------ RECORDS PROVIDED

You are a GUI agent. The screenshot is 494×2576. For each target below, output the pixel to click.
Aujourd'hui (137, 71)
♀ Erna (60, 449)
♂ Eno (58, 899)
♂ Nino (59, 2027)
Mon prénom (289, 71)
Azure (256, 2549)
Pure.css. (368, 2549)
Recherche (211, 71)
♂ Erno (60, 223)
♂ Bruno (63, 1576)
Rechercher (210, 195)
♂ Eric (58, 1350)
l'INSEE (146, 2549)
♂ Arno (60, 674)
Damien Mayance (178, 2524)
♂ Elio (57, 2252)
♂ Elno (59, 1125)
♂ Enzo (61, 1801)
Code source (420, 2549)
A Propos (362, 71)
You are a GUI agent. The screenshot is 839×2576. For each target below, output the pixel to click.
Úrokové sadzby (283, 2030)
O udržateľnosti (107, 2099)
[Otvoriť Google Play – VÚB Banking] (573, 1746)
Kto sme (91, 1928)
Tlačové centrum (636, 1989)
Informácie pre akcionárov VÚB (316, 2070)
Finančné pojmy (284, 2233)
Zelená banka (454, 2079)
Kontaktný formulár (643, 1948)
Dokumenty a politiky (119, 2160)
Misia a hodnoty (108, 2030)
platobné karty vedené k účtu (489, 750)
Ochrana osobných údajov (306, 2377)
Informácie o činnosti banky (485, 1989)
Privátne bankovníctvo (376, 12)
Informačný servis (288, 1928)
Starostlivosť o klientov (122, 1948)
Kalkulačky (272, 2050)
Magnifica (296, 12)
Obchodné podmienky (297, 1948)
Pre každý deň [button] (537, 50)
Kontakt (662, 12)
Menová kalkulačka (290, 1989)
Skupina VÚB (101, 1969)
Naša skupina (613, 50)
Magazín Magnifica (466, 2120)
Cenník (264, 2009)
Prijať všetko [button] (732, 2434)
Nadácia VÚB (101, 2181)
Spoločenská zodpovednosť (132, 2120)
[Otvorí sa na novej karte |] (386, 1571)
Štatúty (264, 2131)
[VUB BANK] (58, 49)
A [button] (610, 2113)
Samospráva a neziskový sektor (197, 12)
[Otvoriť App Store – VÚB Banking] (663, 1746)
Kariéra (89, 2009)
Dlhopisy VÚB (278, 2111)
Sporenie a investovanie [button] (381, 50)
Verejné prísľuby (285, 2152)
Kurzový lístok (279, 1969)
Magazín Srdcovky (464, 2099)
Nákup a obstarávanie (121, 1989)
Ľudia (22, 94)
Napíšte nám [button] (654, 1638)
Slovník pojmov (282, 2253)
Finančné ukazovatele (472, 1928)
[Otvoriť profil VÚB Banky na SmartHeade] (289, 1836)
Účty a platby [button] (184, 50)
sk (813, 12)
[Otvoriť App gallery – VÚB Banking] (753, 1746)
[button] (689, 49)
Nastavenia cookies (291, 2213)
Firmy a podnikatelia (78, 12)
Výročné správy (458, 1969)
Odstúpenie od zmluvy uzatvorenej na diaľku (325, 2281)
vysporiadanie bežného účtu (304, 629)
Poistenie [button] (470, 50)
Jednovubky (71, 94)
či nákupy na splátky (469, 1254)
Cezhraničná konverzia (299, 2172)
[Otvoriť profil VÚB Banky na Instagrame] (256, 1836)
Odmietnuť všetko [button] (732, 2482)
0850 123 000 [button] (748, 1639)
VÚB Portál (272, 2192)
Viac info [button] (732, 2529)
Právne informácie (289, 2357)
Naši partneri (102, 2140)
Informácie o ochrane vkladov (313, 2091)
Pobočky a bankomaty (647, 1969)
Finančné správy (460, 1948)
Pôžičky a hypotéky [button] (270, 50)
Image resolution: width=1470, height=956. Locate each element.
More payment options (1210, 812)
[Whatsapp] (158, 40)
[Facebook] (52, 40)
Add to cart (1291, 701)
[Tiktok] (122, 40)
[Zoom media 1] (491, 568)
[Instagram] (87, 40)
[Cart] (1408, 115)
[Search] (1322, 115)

------------

▶ [WORK ITEM] The answer must hold only the lines from the first line of the data through the line bearing "Misia a hodnoty (108, 2030)", returned exactly.

▶ [SOLUTION TO THE PROBLEM]
You are a GUI agent. The screenshot is 494×2576. For each target below, output the pixel to click.
Aujourd'hui (137, 71)
♀ Erna (60, 449)
♂ Eno (58, 899)
♂ Nino (59, 2027)
Mon prénom (289, 71)
Azure (256, 2549)
Pure.css. (368, 2549)
Recherche (211, 71)
♂ Erno (60, 223)
♂ Bruno (63, 1576)
Rechercher (210, 195)
♂ Eric (58, 1350)
l'INSEE (146, 2549)
♂ Arno (60, 674)
Damien Mayance (178, 2524)
♂ Elio (57, 2252)
♂ Elno (59, 1125)
♂ Enzo (61, 1801)
Code source (420, 2549)
A Propos (362, 71)
You are a GUI agent. The screenshot is 839×2576. For each target below, output the pixel to click.
Úrokové sadzby (283, 2030)
O udržateľnosti (107, 2099)
[Otvoriť Google Play – VÚB Banking] (573, 1746)
Kto sme (91, 1928)
Tlačové centrum (636, 1989)
Informácie pre akcionárov VÚB (316, 2070)
Finančné pojmy (284, 2233)
Zelená banka (454, 2079)
Kontaktný formulár (643, 1948)
Dokumenty a politiky (119, 2160)
Misia a hodnoty (108, 2030)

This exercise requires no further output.